Kyai-ku, Kyai-mu, dan Kyai Kita; Sebuah Refleksi Terhadap Perjuangan Kyai Ali Mustafa Yaqub (1952-2016)


Wisuda Darus-Sunnah 2014

Sudah banyak berita, informasi, obrolan, serta kenangan tertumbah ruah di berbagai media terkait kiai yang satu ini. Kiai yang andai tulisan ini tidak saya tulis sekalipun, tidak akan mengurangi kebesaran beliau sebagai seorang ulama pembela hadis dan sunah Nabi. Seorang kiai nan arif bijaksana yang sampai marahnya pun tidak membuat hati kesal serta hardikannya pun tidak lantas membuat diri ini dongkol kepadanya. Beliaulah Ali Mustafa Yaqub yang hari ini telah dipanggil oleh Sang Kekasih, Allah Swt untuk menghadap keharibaan-Nya. Kepergian yang begitu cepat dan tidak disangka-sangka sebelumnya.

Sebagai murid (meskipun hanya pengakuan sepihak), jujur dari lubuk hati yang paling dalam, saya merasa kehilangan yang mendalam saat mendengar berita kepulangan beliau. Meskipun interaksi saya dengan beliau tidak terlalu intens, tapi entah kenapa gaya berpikir dan analisa-analisa beliau terkait ajaran agama sejalan dan mudah diserap oleh pikiran saya. Dan bahkan (kalau harus jujur) banyak tulisan-tulisan “sampah” yang pernah saya tulis seputar kajian keislaman terinspirasi dan disadur dari pikiran serta buku-buku karangan beliau.
 
Alhamdulillah, selama kurang lebih empat tahun lamanya diri ini pernah ditatar dan ditempa oleh “tangan kreatif” beliau di Darus-Sunnah. Sebuah pesantren yang menjadi surganya para pemulung ilmu dan pengetahuan seputar hadis dan ilmu-ilmunya. Penjelasan dan pertanyaan-pertanyaan simpel namun menjebak menjadi menu “sarapan pagi” kami setiap pagi Senin dan Kamis bersama beliau kala itu. Ratusan dan bahkan ribuan petuah unik nan ilmiah sudah berseliweran di telinga ini dari mulut beliau, meskipun tidak semuanya terekam baik oleh pikiran.

Satu di antara hal unik yang masih teringat hingga sekarang adalah saat pertama kali belajar dengan beliau pada tahun 2010 silam. Waktu itu saya belum berstatus apa-apa di Darus-Sunnah, tidak tamu, bukan juga mahasantri, apalagi keluarga beliau. Bisa dibahasakan waktu itu saya tidak lebih dari seorang penyusup yang menyelinap ke sebuah majelis pengajian tanpa seizin pemilik majelis. “Penyelinapan” itu saya lakukan karena didorong oleh rasa penasaran yang sudah lama saya pendam ketika mendengar kealiman beliau dengan pesantren Darus-Sunnahnya.

________________________________________

## Soal Latihan
- a) Salin lagi bagian tulisan tentang Kyai Ali Mustafa Yaqub yang dimulai dengan kata-kata "Sudah banyak berita, informasi, obrolan, serta" dan berakhir dengan "tidak disangka-sangka sebelumnya.", dan ganti "ulama" dengan "cendekiawan".
- b) Menurut tulisan tentang Kyai Ali Mustafa Yaqub, berapa lama penulis pernah ditempa oleh beliau di Darus-Sunnah?

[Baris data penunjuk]
________________________________________

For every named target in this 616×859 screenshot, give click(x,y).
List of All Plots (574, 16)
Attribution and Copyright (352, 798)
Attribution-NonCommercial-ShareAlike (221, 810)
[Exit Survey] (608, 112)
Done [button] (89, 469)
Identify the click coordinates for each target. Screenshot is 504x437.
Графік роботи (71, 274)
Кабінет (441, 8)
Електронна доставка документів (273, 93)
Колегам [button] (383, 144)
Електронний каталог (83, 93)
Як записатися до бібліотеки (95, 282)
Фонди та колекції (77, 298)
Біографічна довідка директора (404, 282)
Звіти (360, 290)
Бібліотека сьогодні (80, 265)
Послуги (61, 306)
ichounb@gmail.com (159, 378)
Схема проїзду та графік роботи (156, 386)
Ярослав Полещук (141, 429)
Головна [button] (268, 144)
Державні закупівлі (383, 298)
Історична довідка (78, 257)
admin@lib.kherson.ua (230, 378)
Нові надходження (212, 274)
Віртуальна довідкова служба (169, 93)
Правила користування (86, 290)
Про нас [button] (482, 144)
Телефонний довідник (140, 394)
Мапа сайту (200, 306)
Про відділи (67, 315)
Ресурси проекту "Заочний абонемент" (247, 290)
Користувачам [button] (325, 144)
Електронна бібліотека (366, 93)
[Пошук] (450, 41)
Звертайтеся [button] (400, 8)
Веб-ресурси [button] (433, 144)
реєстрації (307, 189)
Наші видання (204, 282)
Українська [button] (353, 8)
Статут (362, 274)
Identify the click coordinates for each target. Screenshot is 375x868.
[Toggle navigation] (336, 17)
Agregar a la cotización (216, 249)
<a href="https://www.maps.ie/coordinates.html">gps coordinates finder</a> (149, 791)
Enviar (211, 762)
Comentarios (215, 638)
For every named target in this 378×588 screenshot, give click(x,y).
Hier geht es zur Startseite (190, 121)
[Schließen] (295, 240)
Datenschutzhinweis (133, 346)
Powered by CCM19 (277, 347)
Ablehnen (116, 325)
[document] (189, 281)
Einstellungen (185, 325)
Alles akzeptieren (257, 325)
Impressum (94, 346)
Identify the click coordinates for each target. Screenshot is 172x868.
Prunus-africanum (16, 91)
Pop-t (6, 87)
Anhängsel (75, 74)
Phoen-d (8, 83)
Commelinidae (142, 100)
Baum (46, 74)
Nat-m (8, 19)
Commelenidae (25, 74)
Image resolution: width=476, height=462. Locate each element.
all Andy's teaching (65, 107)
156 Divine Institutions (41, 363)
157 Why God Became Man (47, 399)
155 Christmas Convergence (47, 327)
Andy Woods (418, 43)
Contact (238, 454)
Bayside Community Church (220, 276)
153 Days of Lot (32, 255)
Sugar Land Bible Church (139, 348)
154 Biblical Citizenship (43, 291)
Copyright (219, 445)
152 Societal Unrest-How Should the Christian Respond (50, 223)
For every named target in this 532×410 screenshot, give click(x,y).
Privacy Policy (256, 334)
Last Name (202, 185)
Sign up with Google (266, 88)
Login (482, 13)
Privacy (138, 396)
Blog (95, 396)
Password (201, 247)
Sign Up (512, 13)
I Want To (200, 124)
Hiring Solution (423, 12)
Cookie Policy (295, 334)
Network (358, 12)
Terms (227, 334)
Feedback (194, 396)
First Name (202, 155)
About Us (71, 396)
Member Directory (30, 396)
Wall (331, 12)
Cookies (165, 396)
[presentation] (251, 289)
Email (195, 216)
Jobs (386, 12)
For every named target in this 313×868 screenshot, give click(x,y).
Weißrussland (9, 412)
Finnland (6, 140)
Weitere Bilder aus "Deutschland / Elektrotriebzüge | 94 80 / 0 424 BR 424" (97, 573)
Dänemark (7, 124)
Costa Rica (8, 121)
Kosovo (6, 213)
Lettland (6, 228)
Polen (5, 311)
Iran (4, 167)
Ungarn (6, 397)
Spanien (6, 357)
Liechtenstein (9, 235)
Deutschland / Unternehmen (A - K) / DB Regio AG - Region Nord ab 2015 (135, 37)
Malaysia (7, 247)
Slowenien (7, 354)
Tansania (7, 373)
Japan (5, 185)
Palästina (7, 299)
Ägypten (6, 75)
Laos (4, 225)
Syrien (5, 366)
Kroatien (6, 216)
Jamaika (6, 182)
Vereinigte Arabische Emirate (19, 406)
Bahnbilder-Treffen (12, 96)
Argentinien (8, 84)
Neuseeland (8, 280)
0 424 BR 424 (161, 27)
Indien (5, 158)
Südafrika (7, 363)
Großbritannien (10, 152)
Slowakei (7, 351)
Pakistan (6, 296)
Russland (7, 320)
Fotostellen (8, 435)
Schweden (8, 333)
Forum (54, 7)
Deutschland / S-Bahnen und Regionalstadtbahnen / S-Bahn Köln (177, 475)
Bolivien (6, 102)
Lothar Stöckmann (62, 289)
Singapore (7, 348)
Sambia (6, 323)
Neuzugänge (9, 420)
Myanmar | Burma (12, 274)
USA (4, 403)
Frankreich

________________________________________

## Jawaban Tiap Soal
- a)
Sudah banyak berita, informasi, obrolan, serta kenangan tertumbah ruah di berbagai media terkait kiai yang satu ini. Kiai yang andai tulisan ini tidak saya tulis sekalipun, tidak akan mengurangi kebesaran beliau sebagai seorang cendekiawan pembela hadis dan sunah Nabi. Seorang kiai nan arif bijaksana yang sampai marahnya pun tidak membuat hati kesal serta hardikannya pun tidak lantas membuat diri ini dongkol kepadanya. Beliaulah Ali Mustafa Yaqub yang hari ini telah dipanggil oleh Sang Kekasih, Allah Swt untuk menghadap keharibaan-Nya. Kepergian yang begitu cepat dan tidak disangka-sangka sebelumnya.

- b) Kurang lebih empat tahun.